[Item-finding records]
********************

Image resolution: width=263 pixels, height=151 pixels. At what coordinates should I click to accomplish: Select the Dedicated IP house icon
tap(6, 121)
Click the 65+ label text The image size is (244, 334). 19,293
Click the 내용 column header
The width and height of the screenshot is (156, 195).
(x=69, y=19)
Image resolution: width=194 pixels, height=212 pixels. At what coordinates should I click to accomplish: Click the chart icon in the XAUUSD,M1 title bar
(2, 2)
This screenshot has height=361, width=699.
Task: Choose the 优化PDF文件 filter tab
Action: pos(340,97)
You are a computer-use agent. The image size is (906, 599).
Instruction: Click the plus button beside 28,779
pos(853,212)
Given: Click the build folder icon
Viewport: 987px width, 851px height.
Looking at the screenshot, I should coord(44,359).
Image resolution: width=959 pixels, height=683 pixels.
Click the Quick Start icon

********************

- **Stated exercise**
Write out the material word for word, starting at its first line and ending with the line that contains "Click the 65+", including that line.

- **Response to the task**
Image resolution: width=263 pixels, height=151 pixels. At what coordinates should I click to accomplish: Select the Dedicated IP house icon
tap(6, 121)
Click the 65+ label text The image size is (244, 334). 19,293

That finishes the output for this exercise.